You can buy the exact same stickers on AliExpress at a price point of about $3/100 stickers. I went hard on stickers this year. (Order in the next few days to allow for shipping from China FYI.) I've been so impressed by the quality, they're REALLY nice stickers. Like, good enough for a teen to stick on her phone stickers imo.

I'm taking trick or treat very seriously this year, to the point where I asked for advice on mefi. One resounding takeaway was kids like to get a handful of several things, doesn't matter as much what they are. I've also been asking random children in the grocery store the last few weeks what their favorite trick or treat thing is.

I have many fewer expected visitors than you, so our methods of attack may differ here, but this is my plan: a nicer candy/snack, a juice box, a small inexpensive plastic glow toy, and as many stickers as you want.
posted by phunniemee at 7:03 AM on September 11 [1 favorite]


I go to CVS, which generally has a pretty high markup, on Halloween and buy whatever's left. It's one of my greatest life hacks. By that point just about everything is BOGO (sometimes % discount AND BOGO!), and usually there's plenty of good stuff left (butterfingers, skittles etc.) I also end up making at least one additional trip when we run out, but I realize that is harder if you live more than a block from the store.

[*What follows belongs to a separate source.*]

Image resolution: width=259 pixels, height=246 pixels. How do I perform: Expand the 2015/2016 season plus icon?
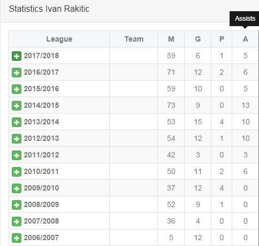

(Like others here I also have non-food treats for kids who want them, usually stickers + spider rings + whatever else was cheap at CVS on the day of.)
posted by goodbyewaffles at 7:36 AM on September 11


Oriental Trading Co has huge quantities of cheap candy. Big bags at Target and Walmart get under 10 cents/piece for brand name chocolate (but keep an eye out because some bags are better deals than others); I get a couple of those and then round it out with dum dums or smarties because they’re cheap and safe for a lot of food allergies.
posted by songs about trains at 8:20 AM on September 11


I hate giving junk candy. I often get a big bag of double bubble, or those tiny chiclets, because gym is generally popular. We only get a few kids, though.
posted by theora55 at 10:20 AM on September 11 [1 favorite]

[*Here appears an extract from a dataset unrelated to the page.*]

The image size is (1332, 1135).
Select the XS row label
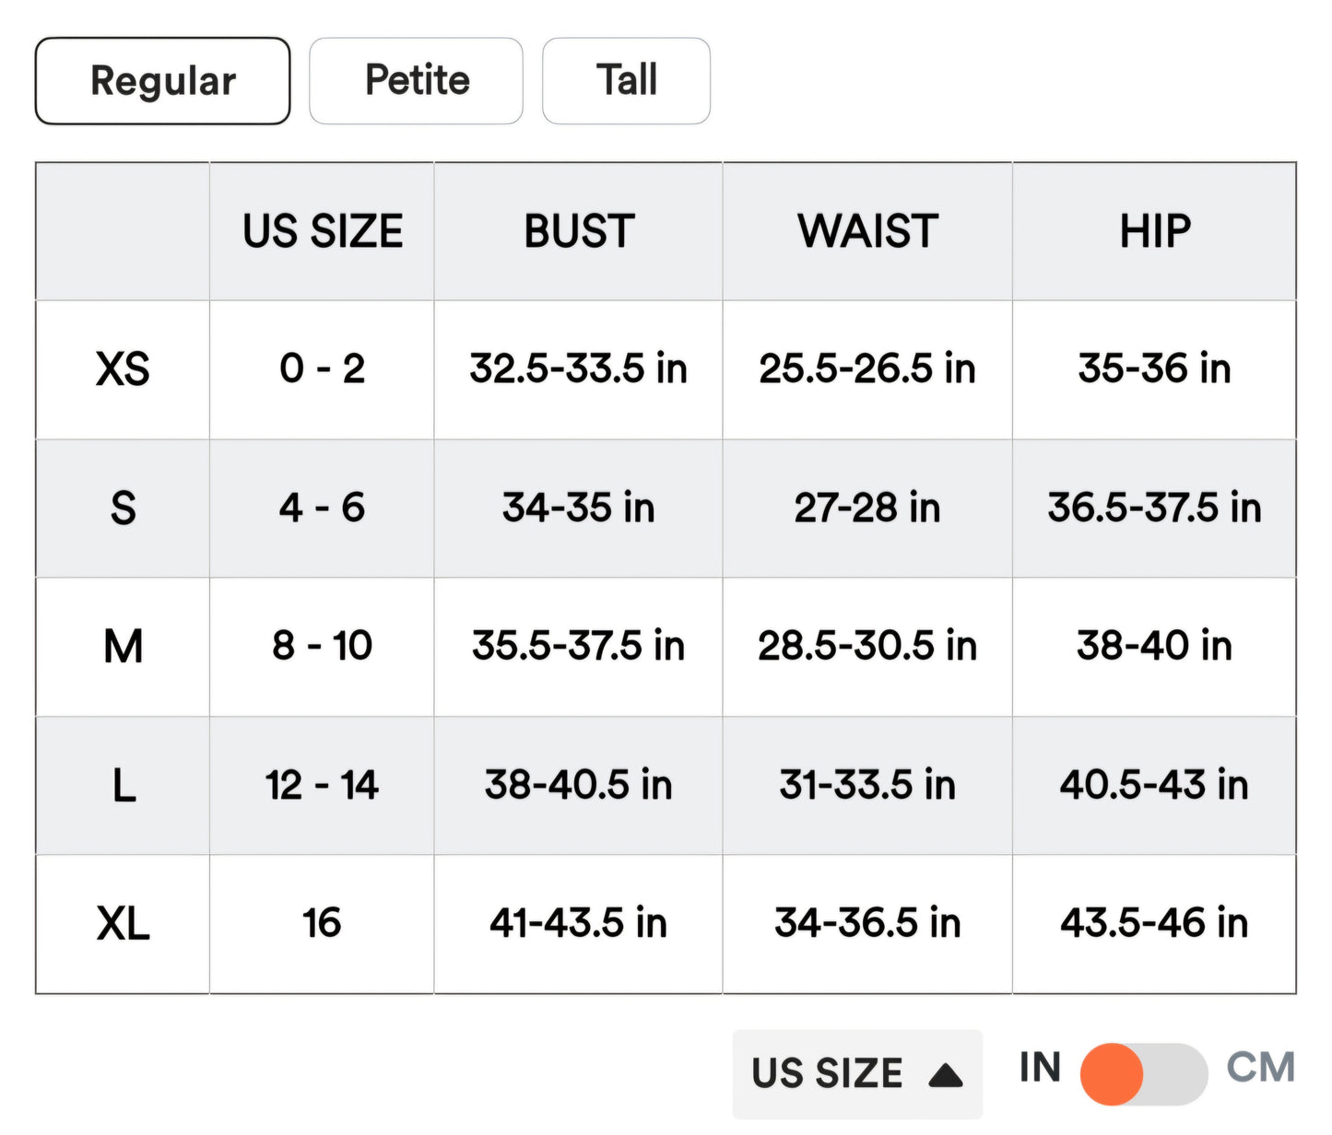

I second Double Bubble. Also, Dum Dums.
posted by smorgasbord at 7:21 PM on September 11


If you live in California, Nevada or Arizona, Smart & Final might be a good option. This non-membership bulk store sells boxes of candy, like Sour Punch Straws.

You can also contact some of the smaller manufacturers directly; Boyer Candies will sell you 15 pounds of peanut butter cups (about 450 pieces) for $63.00. I have ordered from this Pittsburgh company in the past--you can even call them on the phone to order!

Annabelle's will sell you 10 pounds of mini Big Hunk Bars.

Jelly Belly currently has a 50% off sale on Sweet/Sour mini jellybean bags -120 for $9.99.

If you have a business, or a good relationship with a local business, you might be able to apply for wholesale purchases from the manufacturers (American Licorice might sell you 25 pounds of Sour Punch Straws).
posted by JDC8 at 12:10 AM on September 12


I meant to link to this listing for 15 pounds of Clark Crunch peanut butter cups.
posted by JDC8 at 12:20 AM on September 12


Unless you're giving out the candy during a non-profit event or in the name of the non-profit (which it does not seem like OP is), please do not do this. It's fraud and makes it harder for non-profit orgs to obtain gifts in kind in the future.

Not suggesting fraud! Just thought candy-giving on this kind of scale might be done by an org.